Após anos me preocupando com como entregar os projetos da melhor forma, como elicitar os requisitos e comunicá-los, como aprender com o feedback que recebemos do desenvolvimento iterativo e incremental de software e aplicar o aprendizado em seguida, como aproximar quem paga, quem vai utilizar e quem está construindo em um ambiente harmonioso, não atingi a paz de espírito, muito pelo contrário, uma pulga enorme surgiu atrás da minha orelha:

Será que faço esse trabalho todo sem nem ao menos saber se estamos construindo a coisa certa? Passeio esse tempo construindo meu Empire State Building?

Para trabalhar essa hipótese passei em exame mental as iniciativas das quais eu participei nos últimos 15 anos e notei que elas se separam, quase que naturalmente, em duas categorias bem distintas com base no que se esperava do meu papel de analista de negócios.

A primeira categoria, que batizei de “eficácia”, possui as iniciativas nas quais eu tinha acesso de fato ao negócio, compreendia seu funcionamento de ponta a ponta e via em primeira mão como a nossa iniciativa o impactaria, permitindo adaptações, modificações no curso. A melhor delas envolveu o gerenciamento de um produto já estabelecido no mercado.

A segunda categoria, a “eficiência”, possui as iniciativas nas quais eu estruturava todo o meu trabalho sobre uma ou mais premissas passadas a mim por alguém. Eu tomava essas premissas como verdadeiras com base na autoridade de quem as repassou e desenvolvia todo o trabalho a partir dali.

A primeira categoria reúne iniciativas em organizações menores, nas quais eu atuei na maior parte das vezes como colaborador interno, como “intraempreendedor” enquanto a segunda categoria tende a reunir as iniciativas de organizações maiores, nas quais eu atuei como consultor externo.
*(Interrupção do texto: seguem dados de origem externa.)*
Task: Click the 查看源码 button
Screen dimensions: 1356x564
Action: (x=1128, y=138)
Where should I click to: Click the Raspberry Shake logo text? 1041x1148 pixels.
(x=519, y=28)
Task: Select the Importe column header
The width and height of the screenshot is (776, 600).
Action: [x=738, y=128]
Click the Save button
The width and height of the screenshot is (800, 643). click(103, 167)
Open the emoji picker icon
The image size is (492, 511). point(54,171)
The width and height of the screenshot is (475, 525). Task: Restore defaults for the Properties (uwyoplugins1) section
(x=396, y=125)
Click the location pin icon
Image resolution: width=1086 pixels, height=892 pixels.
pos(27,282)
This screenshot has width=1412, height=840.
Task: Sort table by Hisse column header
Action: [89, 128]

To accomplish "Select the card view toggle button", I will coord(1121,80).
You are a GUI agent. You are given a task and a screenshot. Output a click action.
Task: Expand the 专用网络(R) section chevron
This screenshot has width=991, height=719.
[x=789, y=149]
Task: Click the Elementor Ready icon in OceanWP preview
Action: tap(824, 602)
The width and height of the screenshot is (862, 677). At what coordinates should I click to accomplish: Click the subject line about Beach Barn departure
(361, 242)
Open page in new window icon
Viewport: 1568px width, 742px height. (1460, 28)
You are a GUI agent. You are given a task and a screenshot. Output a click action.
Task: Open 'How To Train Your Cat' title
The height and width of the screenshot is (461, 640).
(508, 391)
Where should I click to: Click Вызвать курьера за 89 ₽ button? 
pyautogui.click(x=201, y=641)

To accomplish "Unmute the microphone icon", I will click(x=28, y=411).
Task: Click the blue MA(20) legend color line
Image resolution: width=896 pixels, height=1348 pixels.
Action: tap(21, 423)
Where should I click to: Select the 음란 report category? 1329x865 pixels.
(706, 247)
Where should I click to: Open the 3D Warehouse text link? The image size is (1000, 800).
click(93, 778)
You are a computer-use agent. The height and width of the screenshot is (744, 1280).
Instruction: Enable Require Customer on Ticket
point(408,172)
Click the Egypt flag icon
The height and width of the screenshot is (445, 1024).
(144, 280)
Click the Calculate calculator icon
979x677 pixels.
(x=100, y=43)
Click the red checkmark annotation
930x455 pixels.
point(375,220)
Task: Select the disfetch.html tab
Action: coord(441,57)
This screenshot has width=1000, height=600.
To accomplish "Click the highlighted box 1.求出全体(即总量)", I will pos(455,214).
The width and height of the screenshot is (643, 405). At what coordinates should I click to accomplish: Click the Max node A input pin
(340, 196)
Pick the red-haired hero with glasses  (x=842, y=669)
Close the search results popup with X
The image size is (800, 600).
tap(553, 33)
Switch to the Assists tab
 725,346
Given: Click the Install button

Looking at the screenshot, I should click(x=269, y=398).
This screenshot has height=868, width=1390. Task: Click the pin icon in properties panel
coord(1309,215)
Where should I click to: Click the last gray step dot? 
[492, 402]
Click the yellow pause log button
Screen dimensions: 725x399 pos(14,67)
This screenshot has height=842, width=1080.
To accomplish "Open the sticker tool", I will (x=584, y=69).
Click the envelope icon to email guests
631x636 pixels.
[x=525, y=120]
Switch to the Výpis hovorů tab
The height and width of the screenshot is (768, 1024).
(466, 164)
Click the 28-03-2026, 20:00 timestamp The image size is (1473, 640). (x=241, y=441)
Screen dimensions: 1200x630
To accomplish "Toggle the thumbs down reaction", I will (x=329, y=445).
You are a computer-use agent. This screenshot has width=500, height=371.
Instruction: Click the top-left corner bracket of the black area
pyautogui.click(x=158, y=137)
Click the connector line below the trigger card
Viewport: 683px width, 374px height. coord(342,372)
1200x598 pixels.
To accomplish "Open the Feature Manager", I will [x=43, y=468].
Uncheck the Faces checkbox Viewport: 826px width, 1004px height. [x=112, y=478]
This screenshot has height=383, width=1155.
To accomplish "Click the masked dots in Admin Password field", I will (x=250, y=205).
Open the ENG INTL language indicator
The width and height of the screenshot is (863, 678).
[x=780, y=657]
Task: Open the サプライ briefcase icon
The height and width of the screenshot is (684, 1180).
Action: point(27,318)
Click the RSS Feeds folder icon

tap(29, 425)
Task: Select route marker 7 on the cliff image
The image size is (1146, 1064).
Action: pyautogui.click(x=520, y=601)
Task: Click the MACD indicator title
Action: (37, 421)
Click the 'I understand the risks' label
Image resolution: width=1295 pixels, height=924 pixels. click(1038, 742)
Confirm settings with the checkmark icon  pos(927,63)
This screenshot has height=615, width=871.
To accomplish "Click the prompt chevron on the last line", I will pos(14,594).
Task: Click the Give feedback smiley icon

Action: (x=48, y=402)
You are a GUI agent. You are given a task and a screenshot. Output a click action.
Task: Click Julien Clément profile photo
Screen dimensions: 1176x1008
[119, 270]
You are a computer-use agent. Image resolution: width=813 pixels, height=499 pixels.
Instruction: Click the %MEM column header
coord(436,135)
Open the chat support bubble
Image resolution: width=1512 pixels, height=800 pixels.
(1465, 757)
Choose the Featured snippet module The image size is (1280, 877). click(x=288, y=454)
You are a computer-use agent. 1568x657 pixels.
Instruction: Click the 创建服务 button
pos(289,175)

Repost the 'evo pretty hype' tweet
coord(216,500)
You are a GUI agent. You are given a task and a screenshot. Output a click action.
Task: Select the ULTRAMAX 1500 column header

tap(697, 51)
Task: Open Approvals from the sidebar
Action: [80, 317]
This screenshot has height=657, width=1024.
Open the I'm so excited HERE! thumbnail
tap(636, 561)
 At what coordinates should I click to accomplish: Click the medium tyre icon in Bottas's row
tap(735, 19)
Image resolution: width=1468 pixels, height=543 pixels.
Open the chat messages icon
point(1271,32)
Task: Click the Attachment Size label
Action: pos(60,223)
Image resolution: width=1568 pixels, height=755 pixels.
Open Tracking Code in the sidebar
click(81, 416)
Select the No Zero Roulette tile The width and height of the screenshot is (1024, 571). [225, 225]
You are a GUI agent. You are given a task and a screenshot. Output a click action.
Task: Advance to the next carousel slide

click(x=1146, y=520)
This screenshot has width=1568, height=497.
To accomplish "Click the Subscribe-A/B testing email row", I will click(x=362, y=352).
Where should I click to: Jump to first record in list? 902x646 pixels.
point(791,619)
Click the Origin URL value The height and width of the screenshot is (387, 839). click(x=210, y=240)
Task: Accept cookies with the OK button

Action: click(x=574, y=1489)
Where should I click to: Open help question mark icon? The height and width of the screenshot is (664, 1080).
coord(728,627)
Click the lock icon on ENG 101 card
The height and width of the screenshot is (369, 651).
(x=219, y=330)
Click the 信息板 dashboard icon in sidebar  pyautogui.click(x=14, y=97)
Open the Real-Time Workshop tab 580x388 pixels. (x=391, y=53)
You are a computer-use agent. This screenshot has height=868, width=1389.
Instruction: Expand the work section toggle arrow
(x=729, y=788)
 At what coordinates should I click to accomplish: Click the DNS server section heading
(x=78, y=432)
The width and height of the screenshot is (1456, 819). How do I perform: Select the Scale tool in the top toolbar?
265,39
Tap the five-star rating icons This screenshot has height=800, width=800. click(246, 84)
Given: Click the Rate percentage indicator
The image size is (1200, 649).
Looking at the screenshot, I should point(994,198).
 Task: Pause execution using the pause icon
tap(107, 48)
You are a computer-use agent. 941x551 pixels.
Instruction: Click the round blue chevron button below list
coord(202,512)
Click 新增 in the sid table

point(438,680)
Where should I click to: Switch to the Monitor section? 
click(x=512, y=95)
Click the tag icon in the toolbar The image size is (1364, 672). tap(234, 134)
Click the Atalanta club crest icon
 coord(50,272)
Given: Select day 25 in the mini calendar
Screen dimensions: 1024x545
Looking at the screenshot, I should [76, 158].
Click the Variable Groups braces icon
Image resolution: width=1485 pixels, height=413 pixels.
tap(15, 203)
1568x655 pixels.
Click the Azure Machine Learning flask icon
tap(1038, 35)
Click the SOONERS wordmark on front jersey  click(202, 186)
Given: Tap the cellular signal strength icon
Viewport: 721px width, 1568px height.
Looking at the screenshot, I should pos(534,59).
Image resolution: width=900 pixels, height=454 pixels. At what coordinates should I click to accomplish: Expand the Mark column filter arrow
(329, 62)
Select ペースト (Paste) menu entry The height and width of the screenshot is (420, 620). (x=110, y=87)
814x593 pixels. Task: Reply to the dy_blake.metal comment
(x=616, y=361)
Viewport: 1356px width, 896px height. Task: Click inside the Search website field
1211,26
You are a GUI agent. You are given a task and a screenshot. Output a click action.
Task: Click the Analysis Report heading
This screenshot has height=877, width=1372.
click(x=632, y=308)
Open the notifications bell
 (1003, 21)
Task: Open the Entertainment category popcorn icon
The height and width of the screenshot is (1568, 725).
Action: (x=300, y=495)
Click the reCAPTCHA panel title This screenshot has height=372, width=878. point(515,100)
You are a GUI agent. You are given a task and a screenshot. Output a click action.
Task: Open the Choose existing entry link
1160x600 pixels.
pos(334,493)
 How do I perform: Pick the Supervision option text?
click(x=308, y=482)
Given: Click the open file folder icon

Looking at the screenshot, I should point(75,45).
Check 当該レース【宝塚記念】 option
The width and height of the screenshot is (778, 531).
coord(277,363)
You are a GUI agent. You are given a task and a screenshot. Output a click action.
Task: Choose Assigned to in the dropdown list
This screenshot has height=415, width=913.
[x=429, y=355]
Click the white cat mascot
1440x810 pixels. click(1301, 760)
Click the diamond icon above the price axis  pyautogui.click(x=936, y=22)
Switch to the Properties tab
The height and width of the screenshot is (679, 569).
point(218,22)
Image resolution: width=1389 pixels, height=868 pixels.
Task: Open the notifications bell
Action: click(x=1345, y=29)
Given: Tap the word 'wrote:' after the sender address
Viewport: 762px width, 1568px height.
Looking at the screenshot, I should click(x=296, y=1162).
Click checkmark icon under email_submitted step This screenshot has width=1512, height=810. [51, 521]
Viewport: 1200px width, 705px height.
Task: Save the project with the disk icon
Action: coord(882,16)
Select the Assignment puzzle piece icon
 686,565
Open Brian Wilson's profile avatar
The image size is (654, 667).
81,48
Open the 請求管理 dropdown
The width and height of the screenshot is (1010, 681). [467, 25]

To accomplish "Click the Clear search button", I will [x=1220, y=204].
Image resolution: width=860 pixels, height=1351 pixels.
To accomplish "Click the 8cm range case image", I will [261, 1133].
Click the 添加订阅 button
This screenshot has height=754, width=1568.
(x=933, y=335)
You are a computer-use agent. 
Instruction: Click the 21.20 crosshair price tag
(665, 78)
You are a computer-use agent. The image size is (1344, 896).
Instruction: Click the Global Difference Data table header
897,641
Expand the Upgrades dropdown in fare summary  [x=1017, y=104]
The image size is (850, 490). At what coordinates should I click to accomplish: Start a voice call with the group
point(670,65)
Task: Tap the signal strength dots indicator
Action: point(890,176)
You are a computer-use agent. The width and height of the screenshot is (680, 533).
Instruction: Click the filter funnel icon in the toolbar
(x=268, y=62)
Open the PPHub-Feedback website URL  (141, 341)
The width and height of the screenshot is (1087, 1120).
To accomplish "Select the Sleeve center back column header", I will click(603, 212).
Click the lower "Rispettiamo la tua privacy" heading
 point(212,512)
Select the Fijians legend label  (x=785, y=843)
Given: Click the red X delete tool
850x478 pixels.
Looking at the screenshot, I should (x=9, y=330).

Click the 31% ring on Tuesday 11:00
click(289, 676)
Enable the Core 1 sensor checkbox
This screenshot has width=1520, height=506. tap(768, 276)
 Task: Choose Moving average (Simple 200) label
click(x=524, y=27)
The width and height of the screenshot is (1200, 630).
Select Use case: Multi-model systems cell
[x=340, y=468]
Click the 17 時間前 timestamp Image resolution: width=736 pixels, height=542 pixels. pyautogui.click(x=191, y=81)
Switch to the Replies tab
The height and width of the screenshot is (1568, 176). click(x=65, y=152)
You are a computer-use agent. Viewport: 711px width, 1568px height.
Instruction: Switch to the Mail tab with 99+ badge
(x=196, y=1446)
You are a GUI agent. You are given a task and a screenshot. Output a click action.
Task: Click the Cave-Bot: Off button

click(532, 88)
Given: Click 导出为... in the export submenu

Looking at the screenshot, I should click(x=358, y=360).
É muito natural que isso ocorra, afinal, quando você contrata alguém para fazer um trabalho para você, o objeto dessa contratação, esse trabalho, já nasce como uma premissa, ela é o que “deve” ser feito e entregue.

Quando as organizações são maiores, mesmo quando não existe a contratação de agentes externos, existe a “contratação de outras áreas”, no nosso caso TI, e essa contratação tende a seguir o mesmo modelo mental da terceirização.

Isso se dá porque poucas empresas sabem trabalhar como modelos como mapa estratégico e acabam cobrando as áreas com base no seu desempenho individual gerando mais negociação de contratos do que cooperação.

Qual seria então a diferença primordial entre essas duas categorias? Apelo à frase de Peter Drucker para explicar:

“a eficiência consiste em fazer certo as coisas
e a eficácia em fazer as coisas certas.”

Veja, não estou propondo uma falsa dicotomia, não existe uma escolha obrigatória entre eficiência e eficácia, o que existe no nosso trabalho de análise de negócios é um foco na eficiência e desapego pela eficácia.

Abraçamos a premissa, seja qual for, e fazemos o nosso melhor para atendê-la. Chegamos ao cliente e ouvimos “oferecer o produto x até a data y nos trará N% de retorno e possibilitará que yada yada yada aconteça”. Colocamos isso no coração e partimos para o trabalho.

Isso está errado? Teoricamente não. Veja a definição de análise de negócios:

“Análise de negócios é o conjunto de atividades e técncias utilizadas para servir como ligação entre as partes interessadas, no intuito de compreender a estrutura, políticas e operações de uma organização e para recomendar soluções que permitam que a organização alcance suas metas”.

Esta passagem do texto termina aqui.